Granted that nobody really knows what the Supreme Court ruling issued today regarding tribal reservation land within the Oklahoma state boundaries, at this point in time (hours after the SC ruling was published) the only change in the legal status quo appears to involve tribal members being charged and prosecuted for state law violations committed within tribal reservation territory as established when Oklahoma was made a US state. As with all tribal reservations recognized by the US government, federal law enforcement has the primary responsibility for investigating and prosecuting crimes committed by tribal members on tribal reservation lands.
Of course, the interwebs are going ... what's the clinical term?
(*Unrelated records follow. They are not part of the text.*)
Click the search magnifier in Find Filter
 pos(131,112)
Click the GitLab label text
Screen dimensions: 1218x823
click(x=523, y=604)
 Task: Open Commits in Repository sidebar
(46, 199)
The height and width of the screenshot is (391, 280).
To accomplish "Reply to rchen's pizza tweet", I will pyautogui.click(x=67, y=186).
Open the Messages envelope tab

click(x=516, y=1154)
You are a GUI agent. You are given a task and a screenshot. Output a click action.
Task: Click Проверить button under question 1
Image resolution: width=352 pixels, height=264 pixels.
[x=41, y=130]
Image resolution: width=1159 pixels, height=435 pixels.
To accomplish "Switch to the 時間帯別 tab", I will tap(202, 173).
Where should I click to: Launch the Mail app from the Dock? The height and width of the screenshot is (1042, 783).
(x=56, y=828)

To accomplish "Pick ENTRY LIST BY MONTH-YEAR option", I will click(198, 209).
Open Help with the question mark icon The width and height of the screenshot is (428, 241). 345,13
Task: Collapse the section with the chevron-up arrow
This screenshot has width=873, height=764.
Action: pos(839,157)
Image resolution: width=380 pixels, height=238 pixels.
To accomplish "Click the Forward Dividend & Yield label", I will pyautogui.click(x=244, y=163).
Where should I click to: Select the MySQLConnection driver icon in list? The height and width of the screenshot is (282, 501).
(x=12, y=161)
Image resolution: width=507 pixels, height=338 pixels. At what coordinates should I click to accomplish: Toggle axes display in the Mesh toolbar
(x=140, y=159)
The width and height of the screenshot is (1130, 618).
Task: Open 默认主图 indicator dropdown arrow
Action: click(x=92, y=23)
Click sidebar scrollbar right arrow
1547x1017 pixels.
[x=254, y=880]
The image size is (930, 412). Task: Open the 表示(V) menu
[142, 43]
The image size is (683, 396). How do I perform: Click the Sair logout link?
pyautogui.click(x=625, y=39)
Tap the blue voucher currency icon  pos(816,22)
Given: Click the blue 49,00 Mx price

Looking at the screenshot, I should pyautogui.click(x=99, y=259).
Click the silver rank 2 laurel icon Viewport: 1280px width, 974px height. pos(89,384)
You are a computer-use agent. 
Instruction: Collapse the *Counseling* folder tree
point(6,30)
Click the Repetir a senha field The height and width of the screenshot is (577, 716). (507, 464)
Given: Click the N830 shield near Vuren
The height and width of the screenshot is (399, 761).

Batshit Crazy, that's it!
This is certainly going to make the rest of 2020 much more interesting, but I don't think anything substantive will happen in the next several months. What needs to happen is that the Secretary of the Interior needs to immediately establish a commission to address the consequences of this latest SC ruling between the involved parties (the US .gov, Oklahoma state .gov, the various tribal interests involved, at the least - and hopefully most) to determine what they regard as an equitable resolution available under existing legal agreements. Only if that fails of an acceptable resolution should Congress be invited to finally complete Oklahoma's acceptance to statehood by declaring the resolution to the tribal reservation question that Congress failed to resolve at the time.